I use Thunderbird/Lightning as my email/calendar client on my main computer (Thinkpad W541, Ubuntu Unity, 16.04) and my travel Chromebook (Acer C720, Ubuntu XFCE, 16.04), and I wanted to regularly sync the calendar data between both machines. Suggestions online often mention Google Calendar, but I'd rather use open-source tools (that I control) to do the job. I use SeaFile (a FOSS DropBox equivalent) to sync folders & files between my machines.

Step 1: On my new Chromebook, I copy over my entire Thunderbird directory: rsync -zarv user@thinkpad:~/.thunderbird/ ~/.thunderbird/ Then, I install Thunderbird and open it: presto, all my accounts, old emails, and (most importantly) calendar events are accessible. Great!

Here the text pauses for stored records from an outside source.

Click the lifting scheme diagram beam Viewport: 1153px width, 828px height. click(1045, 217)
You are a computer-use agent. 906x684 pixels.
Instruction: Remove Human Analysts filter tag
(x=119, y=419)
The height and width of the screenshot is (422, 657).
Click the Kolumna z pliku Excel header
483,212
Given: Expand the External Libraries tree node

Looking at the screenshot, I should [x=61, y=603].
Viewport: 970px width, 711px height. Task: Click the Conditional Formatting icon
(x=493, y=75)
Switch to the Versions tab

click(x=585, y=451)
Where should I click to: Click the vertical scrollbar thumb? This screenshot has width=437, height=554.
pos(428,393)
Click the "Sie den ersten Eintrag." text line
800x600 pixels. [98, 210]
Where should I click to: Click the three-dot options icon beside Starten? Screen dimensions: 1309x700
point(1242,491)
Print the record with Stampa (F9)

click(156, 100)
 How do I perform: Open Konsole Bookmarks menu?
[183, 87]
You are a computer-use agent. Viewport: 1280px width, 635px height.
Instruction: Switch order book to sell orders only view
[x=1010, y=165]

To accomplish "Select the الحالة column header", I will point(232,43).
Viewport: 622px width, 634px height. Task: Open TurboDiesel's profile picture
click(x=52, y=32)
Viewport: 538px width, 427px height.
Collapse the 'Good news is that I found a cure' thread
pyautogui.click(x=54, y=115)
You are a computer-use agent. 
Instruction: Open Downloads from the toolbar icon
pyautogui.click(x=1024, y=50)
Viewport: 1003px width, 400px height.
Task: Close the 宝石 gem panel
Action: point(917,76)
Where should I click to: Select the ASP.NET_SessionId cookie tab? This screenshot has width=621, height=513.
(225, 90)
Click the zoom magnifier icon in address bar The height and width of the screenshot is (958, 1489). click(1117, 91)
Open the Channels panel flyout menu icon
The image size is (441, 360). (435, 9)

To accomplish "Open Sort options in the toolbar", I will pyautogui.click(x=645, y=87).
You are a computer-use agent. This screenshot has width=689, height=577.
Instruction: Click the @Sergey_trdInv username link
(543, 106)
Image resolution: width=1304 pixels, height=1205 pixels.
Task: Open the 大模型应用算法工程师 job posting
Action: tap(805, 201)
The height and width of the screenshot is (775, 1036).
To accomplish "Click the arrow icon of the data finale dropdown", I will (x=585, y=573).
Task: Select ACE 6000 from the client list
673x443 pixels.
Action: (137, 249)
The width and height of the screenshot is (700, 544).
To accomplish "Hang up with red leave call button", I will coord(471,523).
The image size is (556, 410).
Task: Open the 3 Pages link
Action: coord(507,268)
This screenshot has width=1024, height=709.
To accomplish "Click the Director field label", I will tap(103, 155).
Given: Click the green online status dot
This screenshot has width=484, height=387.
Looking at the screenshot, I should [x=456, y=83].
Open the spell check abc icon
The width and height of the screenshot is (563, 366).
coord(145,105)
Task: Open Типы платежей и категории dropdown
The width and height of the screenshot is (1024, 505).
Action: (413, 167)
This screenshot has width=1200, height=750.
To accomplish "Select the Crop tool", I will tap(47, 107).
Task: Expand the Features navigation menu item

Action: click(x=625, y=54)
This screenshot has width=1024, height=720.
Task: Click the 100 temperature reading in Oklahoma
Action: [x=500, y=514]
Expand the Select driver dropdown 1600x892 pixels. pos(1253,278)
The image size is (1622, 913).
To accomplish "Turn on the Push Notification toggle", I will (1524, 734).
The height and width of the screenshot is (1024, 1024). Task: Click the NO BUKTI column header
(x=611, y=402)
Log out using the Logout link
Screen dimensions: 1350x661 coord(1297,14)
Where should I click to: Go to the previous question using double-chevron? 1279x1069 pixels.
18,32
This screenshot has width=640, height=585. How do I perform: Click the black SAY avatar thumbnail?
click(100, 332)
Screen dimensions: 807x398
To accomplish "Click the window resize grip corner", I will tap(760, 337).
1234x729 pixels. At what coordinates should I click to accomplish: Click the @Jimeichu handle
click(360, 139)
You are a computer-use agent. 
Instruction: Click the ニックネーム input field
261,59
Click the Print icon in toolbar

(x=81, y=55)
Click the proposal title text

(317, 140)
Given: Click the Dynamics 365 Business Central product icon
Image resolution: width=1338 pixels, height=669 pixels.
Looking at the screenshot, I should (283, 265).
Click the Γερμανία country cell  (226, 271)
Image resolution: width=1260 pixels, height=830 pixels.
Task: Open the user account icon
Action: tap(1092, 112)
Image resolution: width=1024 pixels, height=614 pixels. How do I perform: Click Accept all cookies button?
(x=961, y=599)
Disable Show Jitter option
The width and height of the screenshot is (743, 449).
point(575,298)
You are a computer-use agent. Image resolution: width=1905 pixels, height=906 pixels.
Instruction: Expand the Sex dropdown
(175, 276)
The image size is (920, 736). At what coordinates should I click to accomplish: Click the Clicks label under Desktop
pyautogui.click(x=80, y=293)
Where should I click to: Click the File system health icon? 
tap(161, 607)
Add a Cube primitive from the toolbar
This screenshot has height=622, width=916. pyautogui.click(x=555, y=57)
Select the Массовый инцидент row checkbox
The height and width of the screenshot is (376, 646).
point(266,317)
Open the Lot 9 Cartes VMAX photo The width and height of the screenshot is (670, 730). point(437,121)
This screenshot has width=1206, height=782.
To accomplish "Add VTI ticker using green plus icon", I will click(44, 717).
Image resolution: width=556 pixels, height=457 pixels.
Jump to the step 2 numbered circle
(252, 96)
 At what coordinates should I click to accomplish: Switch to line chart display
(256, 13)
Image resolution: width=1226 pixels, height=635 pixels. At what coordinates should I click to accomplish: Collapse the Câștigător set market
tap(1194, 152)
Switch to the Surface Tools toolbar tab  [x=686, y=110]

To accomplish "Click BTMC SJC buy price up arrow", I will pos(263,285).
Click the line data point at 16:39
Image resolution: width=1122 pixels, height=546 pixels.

Step 2: It looks like all relevant Thunderbird data are stored in ~/.thunderbird/blah.default/, with calendar data in ~/.thunderbird/blah.default/calendar-data/. On the Chromebook, I create a new calendar event, save it, and see that ~/.thunderbird/blah.default/calendar-data/local.sqlite has increased in size and has a newer "last-modified" timestamp. I conclude that local.sqlite contains all relevant calendar data.

Step 3: I close Thunderbird on both machines, then use SeaFile to sync the entire calander-data/ folder on both. I see that the newer filesize and timestamp have successfully synced on the Thinkpad. I open Thunderbird on the new machine, and there in the calendar is my new event. Success!

Drawbacks: The main drawback seems to be that if Thunderbird is open on both machines and either calendar is edited, syncing the calendar-data files sometimes causes the other machine's Thunderbird to crash. They just weren't built to handle that sort of I/O. But otherwise: it works great!